Saved data entries:
■ ■ ■ ■ ■ ■ ■
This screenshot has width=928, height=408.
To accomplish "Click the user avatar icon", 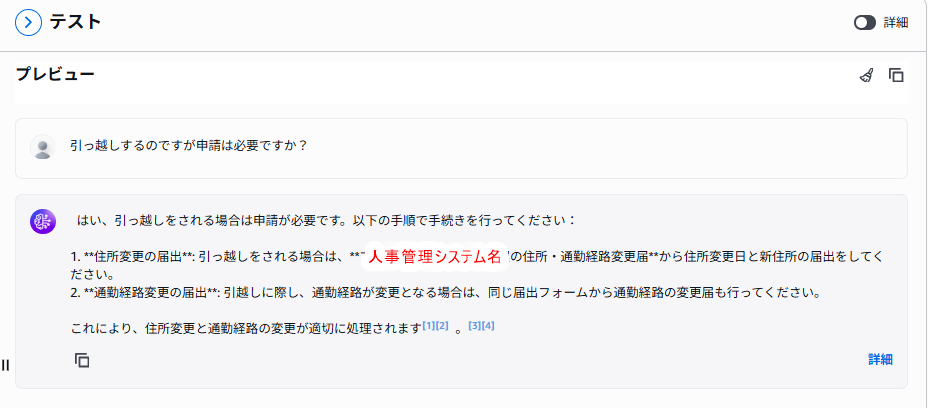I will (42, 147).
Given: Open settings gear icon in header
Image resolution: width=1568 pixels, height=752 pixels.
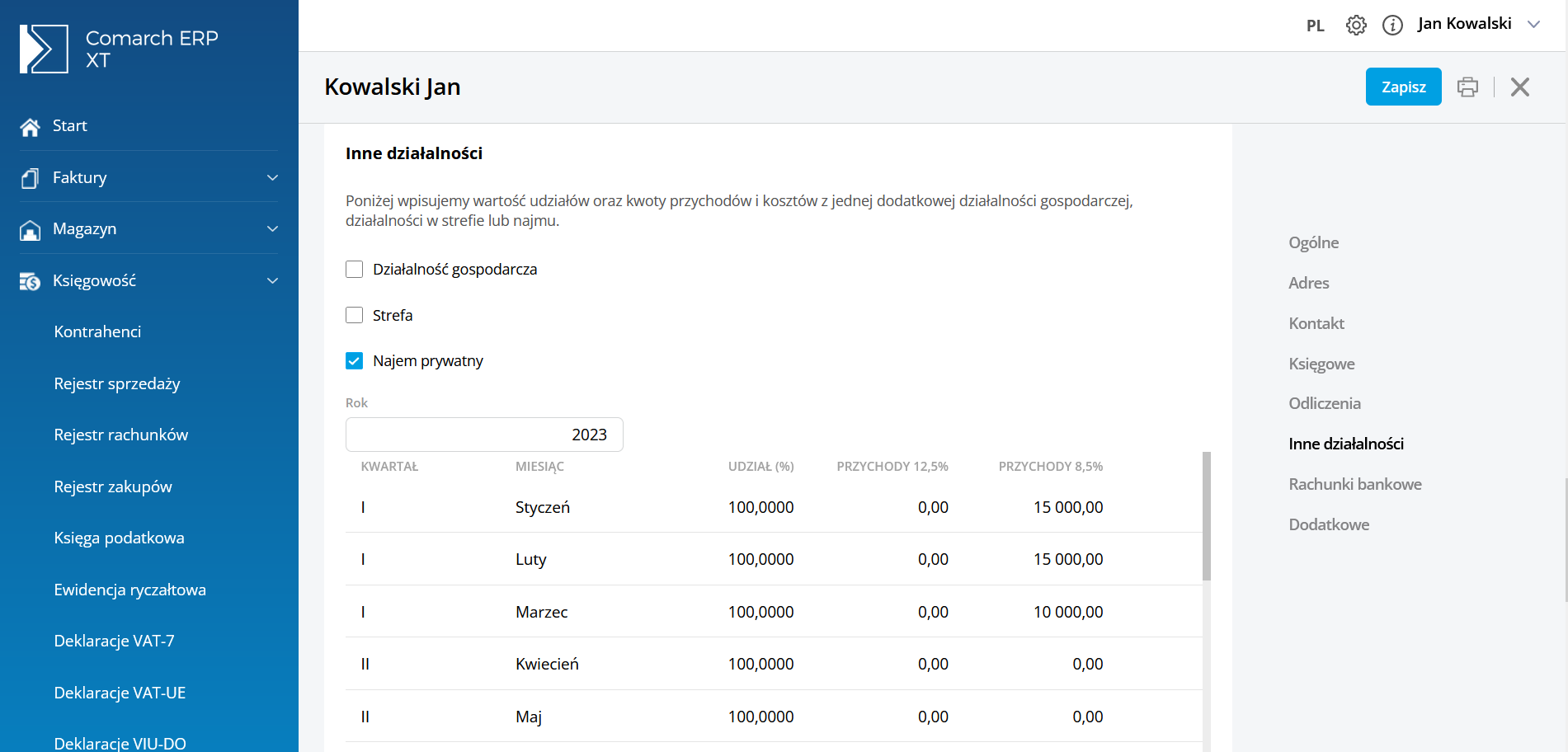Looking at the screenshot, I should point(1356,26).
■ ■ ■ ■ ■ ■ ■
▸ Work request
I would like you to set down the lines above, from the one containing "Given: Open settings gear icon in header" to the final line, exactly as written and without pictures.

▸ Solution to the exercise
Given: Open settings gear icon in header
Image resolution: width=1568 pixels, height=752 pixels.
Looking at the screenshot, I should point(1356,26).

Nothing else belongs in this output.